Breaking News

Warga Blambangan Umpu Keluhkan Jalan Berdebu, Diduga Akibat Proyek Tambal Jalan

WAY KANAN, Ungkap.id, — Warga di sekitar Kelurahan Blambangan Umpu, Kabupaten Way Kanan, mengeluhkan kondisi jalan yang berdebu. Debu disebut mengganggu aktivitas warga dan pengguna jalan yang melintas di kawasan tersebut. Jum'at (14/08/2026).

Keluhan itu muncul seiring adanya pekerjaan perbaikan atau penambalan jalan yang diduga menjadi salah satu penyebab meningkatnya debu di sepanjang ruas jalan. Material yang berada di badan atau sekitar jalan disebut mudah beterbangan ketika dilintasi kendaraan, terutama saat kondisi cuaca panas dan kering.

Warga bernama DS berharap pihak terkait dapat segera mengambil langkah untuk mengurangi dampak debu tersebut, misalnya dengan melakukan penyiraman secara berkala selama proses pekerjaan berlangsung.

“Debunya cukup mengganggu, terutama ketika kendaraan lewat. Kami berharap selama pekerjaan berlangsung ada upaya untuk mengurangi debu agar tidak mengganggu warga dan pengguna jalan,” ujar Ds

Selain mengganggu kenyamanan, kondisi jalan berdebu juga dikhawatirkan dapat mengganggu jarak pandang pengendara apabila debu beterbangan dalam jumlah banyak.

Warga meminta pelaksana pekerjaan maupun instansi terkait memperhatikan kondisi lingkungan sekitar selama proyek berlangsung. Menurut warga, pembangunan dan perbaikan infrastruktur seharusnya tetap memperhatikan kenyamanan serta keselamatan masyarakat.

Hingga berita ini ditulis, belum diperoleh keterangan resmi dari pihak pelaksana proyek maupun instansi terkait mengenai pekerjaan penambalan jalan tersebut, termasuk langkah yang akan dilakukan untuk mengatasi keluhan warga terkait debu.

Menurut Standar Operasional Prosedur (SOP) perbaikan jalan yang aman meliputi pemasangan rambu peringatan dini, pengaturan lalu lintas buka-tutup atau jalur alternatif, pemilihan jam kerja di luar waktu sibuk (seperti malam hari), penempatan petugas pengatur jalan, serta pembersihan area kerja secara tuntas setelah perbaikan selesai.
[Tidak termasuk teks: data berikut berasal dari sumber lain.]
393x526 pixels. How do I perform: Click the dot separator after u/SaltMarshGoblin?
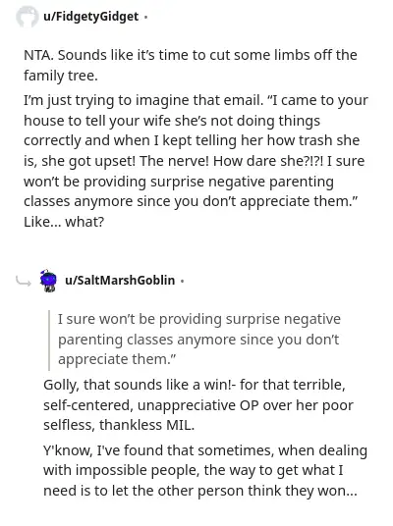coord(182,281)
Berikut adalah rincian tahapan SOP perbaikan jalan agar tidak mengganggu pengguna jalan:

1. Perencanaan Awal
* Tentukan jadwal kerja pada jam sepi, misalnya pukul 22.00 hingga 05.00 pagi.
* Koordinasi dengan pihak kepolisian atau Dinas Perhubungan setempat.
* Buat pengumuman atau rambu informasi digital jika proyek berdampak luas. 

2. Pemasangan Pengaman Jalan
* Pasang rambu peringatan jalan rusak atau ada perbaikan pada jarak 50 hingga 100 meter sebelum lokasi.
* Gunakan kerucut lalu lintas (traffic cone), lampu berkedip (flashing light), dan pagar pengaman proyek yang jelas.
* Siapkan papan penunjuk arah atau jalur pengalihan arus yang mudah dibaca.

3. Pengaturan Lalu Lintas
* Tempatkan petugas (flagman) di kedua sisi arah jalan untuk mengatur sistem buka-tutup jalur.
* Pastikan minimal satu lajur tetap dapat dilewati kendaraan jika jalan tidak ditutup total.
* Hentikan sementara alat berat saat volume kendaraan meningkat tajam. 

4. Pelaksanaan dan Kebersihan
* Lakukan pengerjaan secara bertahap, jangan membongkar seluruh badan jalan sekaligus.
* Tutup atau ratakan sementara galian jika pekerjaan harus ditinggal dalam kondisi belum selesai.
* Bersihkan sisa material, kerikil, atau tumpahan oli dari badan jalan segera setelah pekerjaan selesai agar tidak licin

Masyarakat berharap pekerjaan dapat segera diselesaikan dengan baik sesuai dengan SOP sehingga kondisi jalan kembali nyaman dan aman untuk digunakan, hingga berita ini diturunkan belum ada pihak ketiga yang bisa dihubungi untuk memberikan penjelasan terkait hal tersebut, begitu juga pihak BMBK selaku pengawas pekerjaan.